— start TEXT PASSAGE —
Sourdough Oatmeal Cookies with Dark Chocolate

25 minutes

easy

24 cookies

Because Sometimes You Just Need a Cookie. 💛 A Little Sourdough Cookie with A Lot of Chocolate. 💛

Especially one full of oats, real butter, and warm melty chocolate.🍪🍂

If cookies could hug you, these sourdough oatmeal cookies would pull you in for a bear hug. They’re soft in the middle, golden on the edges, and loaded with rich chocolate chunks. The sourdough starter gives them that extra something… a tiny tang, a soft chew, and a whole lot of heart.

They taste like comfort, look like a weekend treat, and smell like you just made the best decision of the day. 🍪✨

There’s something about this cookie that feels like home. The oats make it hearty, the sourdough adds depth, and the dark chocolate melts into pure happiness. Soft middles, golden edges, a little sparkle of flaky sea salt. It’s simple, cozy, and entirely worth turning on the oven for. 💛

Some bakes are about more than flavor. They’re about slowing down, creating something by hand, and finding joy in the little moments, like this one.
— end TEXT PASSAGE —
— start LISTING —
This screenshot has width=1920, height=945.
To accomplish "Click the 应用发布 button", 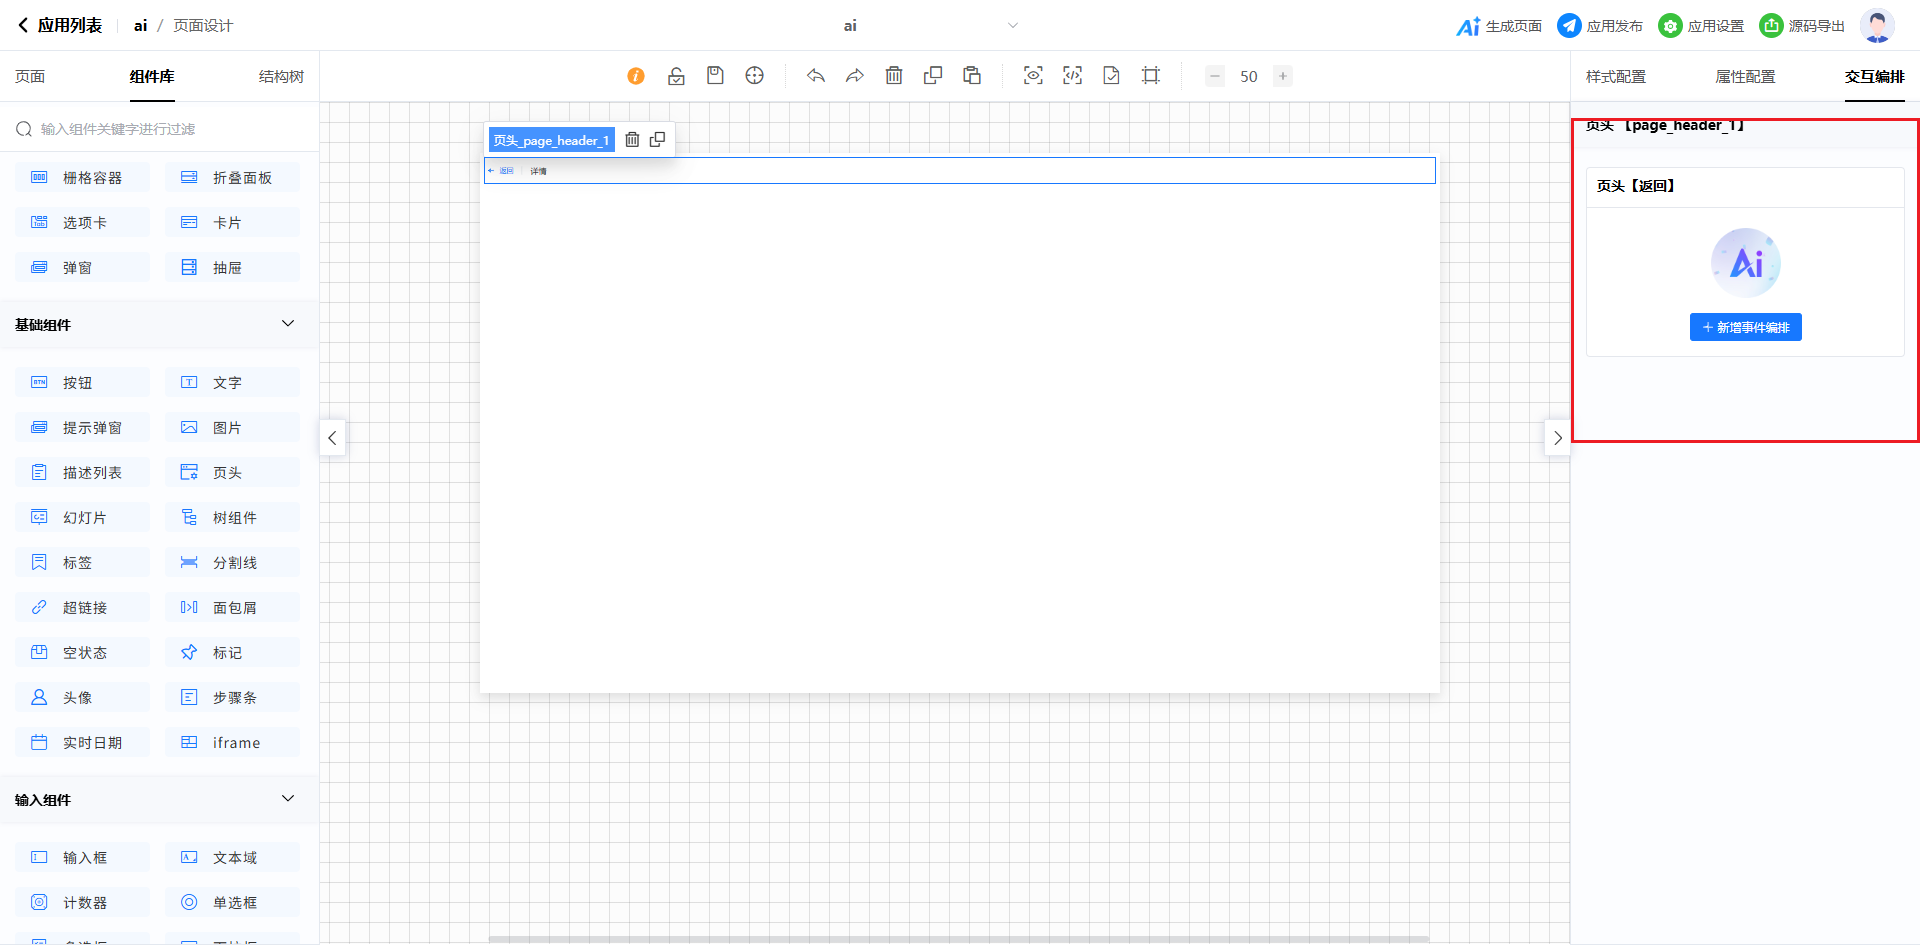I will click(1600, 26).
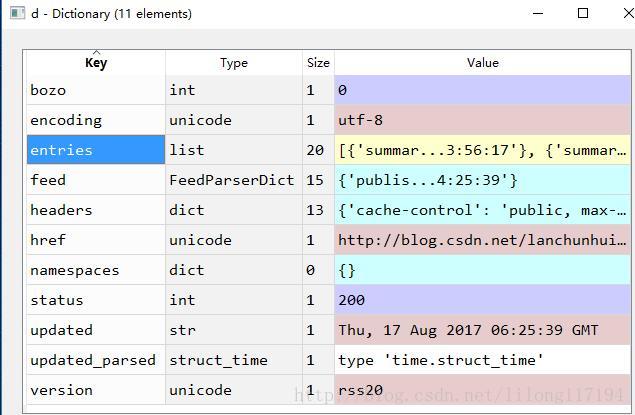Select the highlighted entries key
Viewport: 635px width, 415px height.
96,150
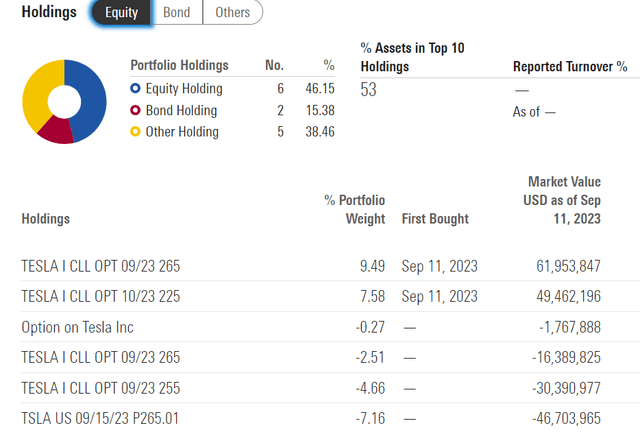640x432 pixels.
Task: Click the Reported Turnover % heading
Action: pos(570,66)
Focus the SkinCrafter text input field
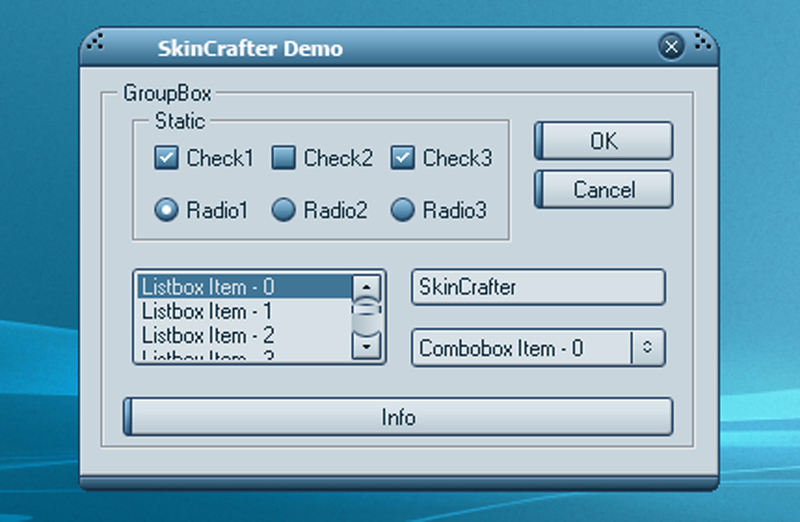 coord(538,287)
— end LISTING —
ACTIONS TO TAKE →
1. According to the sourdough oatmeal cookie text, how many cookies does the recipe make?
2. Name every ingredient that the sourdough oatmeal cookie text mentions.
3. Pick up the sourdough oatmeal cookie text from its last sentence and keep writing.

FINAL RESULTS →
1. 24 cookies.

2. Oats, real butter, dark chocolate, sourdough starter, flaky sea salt

3.
Freshly baked sourdough oatmeal cookies with melted dark chocolate on a marble board, one broken open to show gooey chocolate inside.
When baking turns into a love story.

🥰 Why You’ll Love These Cookies

🍪 Sourdough Starter – Adds that soft chew and tiny bit of tang you didn’t know your cookies needed.
🥣 Brown Sugar & Butter – Sweet, buttery, and cozy enough to make the kitchen smell like heaven.
🌾 Oats – A little hearty, a little wholesome, totally comforting.
🍫 Dark Chocolate – Melty, moody, and wildly satisfying.
🧂 Flaky Sea Salt – The sparkle that makes everything pop.

And then there’s this moment: warm cookies on the tray, butter and brown sugar in the air, chocolate glistening. Pure joy.

Freshly baked sourdough oatmeal cookies with melted dark chocolate and flaky sea salt on parchment paper.
Golden edges, melty middles, and a kitchen that smells like heaven. 💛

🍫 Baker’s Tease: Let’s Talk Chocolate

We used a mix of Ghirardelli 72% and 60% cacao chips for that melt-meets-magic balance. The darker chips keep things bold and slightly bitter, while the semi-sweet brings just enough creamy sweetness to make every bite addictive.

Want to make it your own?
Try chopped dark chocolate bars for dramatic chocolate pools, white chocolate for a playful twist, or caramel chips for a gooey surprise. There’s no wrong turn here, just melt, mix, and enjoy the cookie chaos. 🍪❤️

Let’s talk chocolate. Dark, rich, and a little dramatic. It’s the part of every cookie that makes you stop mid-stir and smile.

Dark chocolate chips ready to fold into sourdough oatmeal cookie dough.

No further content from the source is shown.